This spring, the British theater critic Alice Jones diagnosed herself.
She's a sufferer of “Site Specific Angst -- that woozy, stomach-clenching feeling you get when you embark on a show and you have no idea what is going on, what your part in it is supposed to be, where you should put your coat and when it will end.”
Herein lies the danger of watching too much immersive theater. We're all susceptible now. The genre is exploding, with more and more productions staged in hospitals and back alleys, and more audiences asked to perform as much as the performers.
At Sleep No More, a popular immersive theater experience in Chelsea, audience members wear masks as they traipse through a warehouse converted into an eerie fictional hotel.
In England, the birthplace of the phenomenon, the backlash is starting. “What, on initial encounters, felt like an exciting, experimental trend can start to feel predictable and hackneyed,” wrote Charlotte Higgins recently, reviewing a play that required she be blindfolded. So typical was the gimmick that the Guardian writer found herself not "haunted" (it was hyped as a scary production), but “bored."
Americans should take heed. This summer, Playbill counted nine immersive shows of note in New York City, including a production of Alice In Wonderland staged in an actual mental ward. Jones may as well write this one off now: “Visitors may find themselves brushing Alice's hair and discussing first loves with her," promises the roundup.
It's not only audiences who should be wary of overkill. Theater companies have something to lose too. Look no further than “Sleep No More,” the granddaddy of transatlantic immersive sensations. When the British import opened in a converted Chelsea warehouse dubbed the McKittrick Hotel in 2011, there was at least some mystery to the mythology drummed up by Punchdrunk, the company at the helm, of a century-old, ghost-infested hotel, reopened for service.
Any verisimilitude is now long gone. Coming up on its fourth year in Manhattan, the production, ostensibly an adaptation of Macbeth, is more tourist attraction than dramatic revelation. Corporations can rent out the set for private parties. One blogger, reviewing the show this year, penned the unlikely line: “I had already been to the McKittrick Hotel for a rather cool business school party.”
How to get your audience to suspend disbelief, then, when you're peddling the sort of show people may grow weary of before they've even arrived?
Alex Ernst, the assistant director of “Dutchman,” a play staged for this year’s Performa Festival in the Russian and Turkish Baths of the East Village, says the key is knowing when to stop.
“Dutchman” was written in 1964 by the African American poet LeRoi Jones (later known as Amiri Baraka). The action is intense, static and racially-charged: a white woman propositions a black man in increasingly needling ways, sitting beside him on a train.
Actors Kevyn States and Tori Ernst perform "Dutchman," at the Russian and Turkish Baths. Photo by Paula Court, courtesy Performa.
Restaging the play in the stifling heat of the saunas made sense dramatically, Ernst said. Spectators followed the actors from room to room, and of three contiguous sets, the last was the hottest of all. As the drama intensified, so did the experience of watching it. Meanwhile, anyone who knows the voyeurism of riding on a train will appreciate how well the stadium seating of a sauna approximates that effect. By the end, the proximity is almost claustrophobic.

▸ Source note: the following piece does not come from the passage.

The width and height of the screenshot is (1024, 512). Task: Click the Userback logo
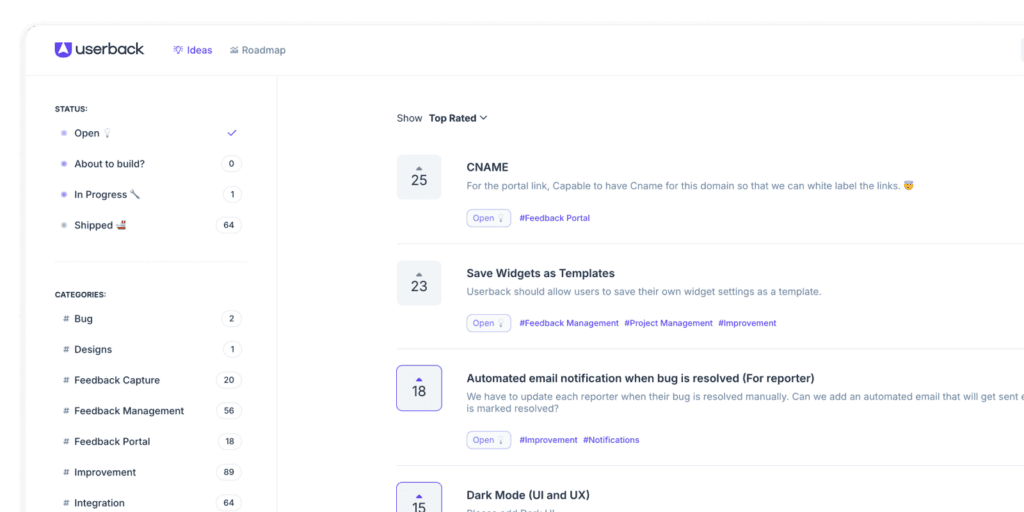99,49
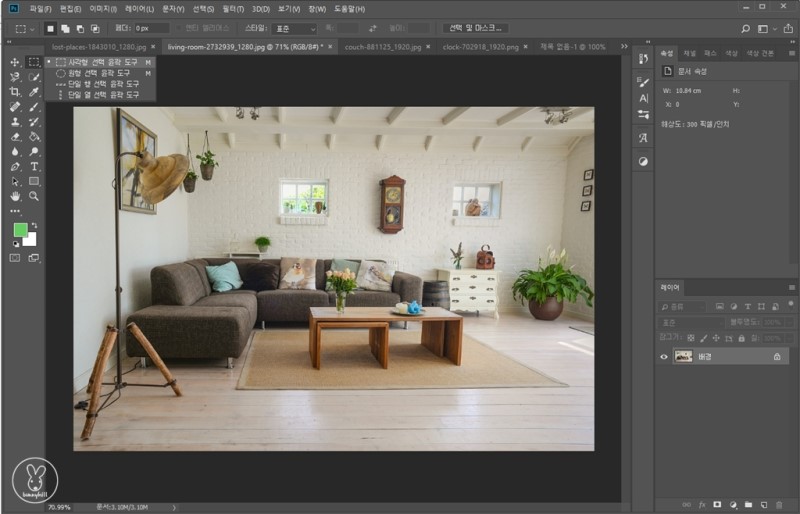800x514 pixels.
Task: Click the 페더 input field
Action: tap(150, 29)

A crowd at "Dutchman" sweats it out while they watch the show. Photo by Paula Court, courtesy Performa.
Throughout, audience members, dressed in bathing suits and the brown robes standard to the place, were encouraged to douse themselves with water (jumbo-sized bottles were provided). Volunteers cooled the final room as much as they could before performances, using a built-in vacuum system and flapping towels to fan out the air. The idea was to push the crowd into a state that enhanced their collective experience without overwhelming them -- a nobler proposition, one could argue, than orchestrating individual jaunts through a Shakespeare-themed haunted house.

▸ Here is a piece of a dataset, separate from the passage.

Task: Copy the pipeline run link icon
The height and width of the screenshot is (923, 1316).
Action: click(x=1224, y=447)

That's not to say people weren't drawn to "The Dutchman" because of its concept. The play enjoyed a sold-out run, despite mixed reviews of the actual acting.
But Ernst and Rashid Johnson, the play’s director, aren't looking to create the city's next attraction. While a tour of the nation's bathhouses is on the table -- Ernst said Chicago, Johnson’s hometown, would be the first stop -- "Dutchman" won't be putting down roots anywhere.
“Sometimes it’s important that things are not accessible to everyone,” Ernst told HuffPost. “People keep talking about it, and it lives on as legend.”
Plus, she added, “the bathhouse is probably ready to kill us right now.”